Now that the treaty banning poison weapons has been ratified, the concerns of Americans who feared joining it should be addressed. They deserve more than the first battle-dress reactions to the Senate vote: The president won an "enormous victory." Conservative "foes" lost. Reluctant warrior Trent Lott, the Senate majority leader, got generalship points for ushering through a treaty he finally endorsed along with former majority leader Bob Dole.
The Chemical Weapons Convention (CWC), to give the treaty its formal name, goes into effect this week. It pledges ratifying nations to destroy the chemical weapons they possess, as the US decided to do long ago, together with the equipment to produce them. And the ratifiers promise to never "develop, produce, otherwise acquire, stockpile or retain chemical weapons, or transfer, directly or indirectly, chemical weapons to anyone."
One concern of opponents has been nonratification by major signatories, notably Russia. Russia's legislators have in fact postponed action on the treaty, pleading the expense of destroying their country's huge stockpile of chemical weaponry. This is a practical hurdle that requires international and US assistance.
Another concern is the possibility that, like criminals flouting gun laws, Libya, Iran, and other "rogue" states would ignore an international ban on chemical weapons. Some wanted the US to ratify only after outlaw states joined. But laws are passed, not withheld, because there are potential lawbreakers. And more than two-thirds of the Senate saw that America's decisions should not be hostage to what other nations do or do not.
Another concern was that treaty provisions could in effect compel the US to help rogue states develop the technology to defend against chemical weapons. But the White House is clear on not permitting deviation from the proper interpretation: that assistance can be requested only by countries that have joined the CWC, renounced chemical weapons, and destroyed their stockpiles - and then only if they are threatened or under chemical attack. No country adhering to the treaty could help a rogue state or any other with equipment, supplies, or know-how for chemical weaponry.
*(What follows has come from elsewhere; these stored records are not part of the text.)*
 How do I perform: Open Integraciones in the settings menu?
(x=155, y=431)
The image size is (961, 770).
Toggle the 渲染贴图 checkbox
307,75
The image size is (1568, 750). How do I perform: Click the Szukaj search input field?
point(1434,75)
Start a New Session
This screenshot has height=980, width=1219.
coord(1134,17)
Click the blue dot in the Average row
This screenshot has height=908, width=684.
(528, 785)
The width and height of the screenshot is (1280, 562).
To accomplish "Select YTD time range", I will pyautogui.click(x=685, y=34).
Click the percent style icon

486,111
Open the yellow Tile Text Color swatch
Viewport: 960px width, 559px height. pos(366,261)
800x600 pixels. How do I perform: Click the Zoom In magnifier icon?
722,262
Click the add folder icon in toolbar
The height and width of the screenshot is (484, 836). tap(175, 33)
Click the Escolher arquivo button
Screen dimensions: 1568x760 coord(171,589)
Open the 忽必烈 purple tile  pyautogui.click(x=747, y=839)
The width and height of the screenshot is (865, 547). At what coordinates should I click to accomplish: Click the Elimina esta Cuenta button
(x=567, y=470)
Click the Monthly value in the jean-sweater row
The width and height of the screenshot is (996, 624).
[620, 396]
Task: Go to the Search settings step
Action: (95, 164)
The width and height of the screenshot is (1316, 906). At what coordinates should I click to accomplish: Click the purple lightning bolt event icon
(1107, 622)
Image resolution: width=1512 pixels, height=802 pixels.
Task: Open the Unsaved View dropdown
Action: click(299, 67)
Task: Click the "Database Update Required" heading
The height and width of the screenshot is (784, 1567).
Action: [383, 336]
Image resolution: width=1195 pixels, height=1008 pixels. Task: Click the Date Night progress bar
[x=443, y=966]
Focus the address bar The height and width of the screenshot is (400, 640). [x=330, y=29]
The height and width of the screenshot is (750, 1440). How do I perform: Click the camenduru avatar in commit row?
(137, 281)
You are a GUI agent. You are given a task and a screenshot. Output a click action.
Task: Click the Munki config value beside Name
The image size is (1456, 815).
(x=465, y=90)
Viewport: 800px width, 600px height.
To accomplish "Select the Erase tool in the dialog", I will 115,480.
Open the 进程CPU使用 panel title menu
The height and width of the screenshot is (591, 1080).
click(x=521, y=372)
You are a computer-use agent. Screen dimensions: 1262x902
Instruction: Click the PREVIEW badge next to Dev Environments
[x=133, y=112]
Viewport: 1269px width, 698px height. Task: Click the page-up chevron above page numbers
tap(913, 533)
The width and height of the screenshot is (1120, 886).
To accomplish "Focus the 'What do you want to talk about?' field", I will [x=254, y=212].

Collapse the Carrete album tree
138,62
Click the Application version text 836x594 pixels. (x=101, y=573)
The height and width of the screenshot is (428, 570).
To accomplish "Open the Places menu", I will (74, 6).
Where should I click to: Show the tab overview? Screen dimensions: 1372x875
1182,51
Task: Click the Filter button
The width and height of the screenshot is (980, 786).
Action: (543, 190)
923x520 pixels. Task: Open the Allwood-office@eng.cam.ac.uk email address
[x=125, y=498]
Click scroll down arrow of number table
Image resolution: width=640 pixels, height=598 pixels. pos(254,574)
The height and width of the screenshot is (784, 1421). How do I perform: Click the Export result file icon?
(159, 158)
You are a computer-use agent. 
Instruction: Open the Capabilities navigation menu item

As for concerns about verifying compliance with the treaty, experience in post-Gulf-war Iraq has shown how difficult - and intrusive - inspection of chemical weapons can be. Yet, with a treaty in place (with or without the US), the US is better off to be in it and thus to have Americans included among international inspectors. With ratification, legal sanctions against the possession of chemical weapons will be strengthened. Ratification will also enshrine, for the US, a commitment to require search warrants for any involuntary inspections of US businesses.
The bipartisan cooperation hailed by Mr. Clinton after the vote must be continued now to ensure that the treaty works as hoped for by proponents going back to Presidents Reagan and Bush - and is watchdogged to minimize the worries of others.